O sucesso do Prodecer foi absoluto. A produção de soja, milho e algodão explodiu no Cerrado, que se tornou o principal polo agropecuário do país. Uma vez mais, os japoneses tiveram um papel central na transformação da Agricultura brasileira. Costumo dizer que o Cerrado é o Maracanã onde será jogada a final da Copa do Mundo da Alimentação. Os japoneses ajudaram a dar o pontapé inicial dessa partida ainda na década de 1970 e, para destacar apenas um nome, citaria o do engenheiro agrônomo Shiro Miyasaka, que atuou por anos a fio como pesquisador no Instituto Agronômico de Campinas e foi um dos pioneiros na pesquisa sobre a cultura da soja no Brasil.
Parceiros de longa data, japoneses e brasileiros agora estão trabalhando em conjunto além de suas fronteiras. O desafio é viabilizar o corredor agrícola de Nacala, em Moçambique. O projeto foi desenvolvido pela GV Projetos em parceria com o GVagro e conta com capital japonês e tecnologia brasileira. É o que eu chamo de mais um capítulo da ligação Brasil – Japão. Acredito que podemos dar um grande salto em projetos conjuntos em outros países, pois Brasil e Japão têm vocação para a Agricultura e o Japão precisa de alimentos cada vez mais qualificados para a sua população.
Novos impulsos
O Brasil é um grande exportador de matérias-primas e gostaria muito de adicionar valor à sua produção e exportar produtos de maior valor agregado. Já o Japão é um país que precisa de alimentos processados de alta qualidade, com rastreabilidade e certificação. Há, portanto, espaço para o desenvolvimento de vários negócios que interessariam aos dois países na área da indústria de alimentos.
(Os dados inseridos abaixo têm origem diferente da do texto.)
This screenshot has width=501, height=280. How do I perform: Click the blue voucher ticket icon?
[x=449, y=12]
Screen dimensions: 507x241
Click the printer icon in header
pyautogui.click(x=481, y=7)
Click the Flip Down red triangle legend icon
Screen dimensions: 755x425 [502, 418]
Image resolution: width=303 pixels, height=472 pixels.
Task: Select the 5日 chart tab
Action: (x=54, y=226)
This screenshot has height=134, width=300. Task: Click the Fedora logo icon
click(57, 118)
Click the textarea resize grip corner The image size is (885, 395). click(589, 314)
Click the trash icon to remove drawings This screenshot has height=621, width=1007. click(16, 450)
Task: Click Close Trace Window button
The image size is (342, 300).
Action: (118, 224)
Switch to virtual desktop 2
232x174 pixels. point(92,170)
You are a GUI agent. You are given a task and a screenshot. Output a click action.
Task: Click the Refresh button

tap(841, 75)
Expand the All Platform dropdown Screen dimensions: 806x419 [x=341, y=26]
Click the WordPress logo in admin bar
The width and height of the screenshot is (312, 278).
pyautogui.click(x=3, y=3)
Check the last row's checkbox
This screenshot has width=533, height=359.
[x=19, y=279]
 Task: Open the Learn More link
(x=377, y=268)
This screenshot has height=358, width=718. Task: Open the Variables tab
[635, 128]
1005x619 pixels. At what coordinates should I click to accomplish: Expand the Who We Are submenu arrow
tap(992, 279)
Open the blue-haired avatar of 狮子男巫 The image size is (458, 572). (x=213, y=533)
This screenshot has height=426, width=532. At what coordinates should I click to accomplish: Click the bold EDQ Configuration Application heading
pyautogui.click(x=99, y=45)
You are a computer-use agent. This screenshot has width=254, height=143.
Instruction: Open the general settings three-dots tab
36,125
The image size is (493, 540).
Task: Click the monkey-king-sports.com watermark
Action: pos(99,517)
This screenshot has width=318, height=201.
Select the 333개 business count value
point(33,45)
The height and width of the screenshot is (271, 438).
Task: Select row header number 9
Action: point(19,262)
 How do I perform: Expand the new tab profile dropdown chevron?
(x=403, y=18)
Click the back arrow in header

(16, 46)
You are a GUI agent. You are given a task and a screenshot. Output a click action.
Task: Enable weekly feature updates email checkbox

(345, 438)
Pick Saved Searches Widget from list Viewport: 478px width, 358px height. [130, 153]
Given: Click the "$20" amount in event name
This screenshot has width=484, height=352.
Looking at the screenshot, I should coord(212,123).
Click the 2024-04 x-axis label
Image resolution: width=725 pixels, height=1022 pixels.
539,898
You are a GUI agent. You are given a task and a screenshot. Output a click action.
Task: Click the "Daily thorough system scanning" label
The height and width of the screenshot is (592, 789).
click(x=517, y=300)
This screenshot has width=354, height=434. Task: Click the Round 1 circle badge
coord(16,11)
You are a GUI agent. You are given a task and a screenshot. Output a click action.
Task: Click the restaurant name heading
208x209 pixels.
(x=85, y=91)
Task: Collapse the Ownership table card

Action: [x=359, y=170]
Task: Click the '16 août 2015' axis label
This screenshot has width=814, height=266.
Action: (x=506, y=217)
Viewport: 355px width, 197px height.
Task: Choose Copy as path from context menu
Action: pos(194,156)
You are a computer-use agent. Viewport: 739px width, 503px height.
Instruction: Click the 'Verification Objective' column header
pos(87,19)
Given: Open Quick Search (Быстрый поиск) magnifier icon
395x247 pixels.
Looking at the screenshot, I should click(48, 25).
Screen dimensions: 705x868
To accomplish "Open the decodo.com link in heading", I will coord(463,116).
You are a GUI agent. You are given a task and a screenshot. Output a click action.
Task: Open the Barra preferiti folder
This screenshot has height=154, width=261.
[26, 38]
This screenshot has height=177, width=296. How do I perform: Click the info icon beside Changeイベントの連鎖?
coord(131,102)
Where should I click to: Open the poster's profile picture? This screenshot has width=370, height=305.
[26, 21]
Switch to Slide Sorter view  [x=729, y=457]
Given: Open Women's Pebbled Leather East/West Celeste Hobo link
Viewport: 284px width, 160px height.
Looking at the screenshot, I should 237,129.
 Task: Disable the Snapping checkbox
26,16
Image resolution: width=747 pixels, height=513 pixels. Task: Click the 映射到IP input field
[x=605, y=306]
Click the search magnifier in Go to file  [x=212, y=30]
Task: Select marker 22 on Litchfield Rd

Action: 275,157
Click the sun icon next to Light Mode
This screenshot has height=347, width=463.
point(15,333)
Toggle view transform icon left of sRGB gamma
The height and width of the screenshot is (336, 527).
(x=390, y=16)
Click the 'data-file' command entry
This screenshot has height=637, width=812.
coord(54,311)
O potencial também é grande na agroenergia, com o etanol, o biodiesel, a bioeletricidade. Há pouco, durante reunião do Wise Man Group, em Tóquio, assistimos a várias demonstrações de estudos avançadíssimos que empresas japonesas estão desenvolvendo, tendo em vista a questão energética – seja na área solar, na de hidrogênio ou na eólica. São tecnologias facilmente aproveitáveis no Brasil. Então, de um lado temos o que comprar dos japoneses – a tecnologia, a inovação; do outro, temos o que vender a eles, alimentos processados e agroenergia. Trata-se de uma das muitas janelas extraordinárias e possíveis nas relações entre Brasil e Japão no futuro.
ROBERTO RODRIGUES é coordenador do Centro de Agronegócios da Fundação Getúlio Vargas e presidente da Academia Nacional da Agricultura, atua também como embaixador especial da Organização das Nações Unidas para Agricultura e Alimentação (FAO) e ocupa um dos assentos do chamado Wise Men Group (WMG). Criado em meados da década passada, o WMG é composto por cinco notáveis do Brasil e outros cinco do Japão. Sua missão é apresentar e debater propostas de estímulo ao intercâmbio econômico entre os dois países.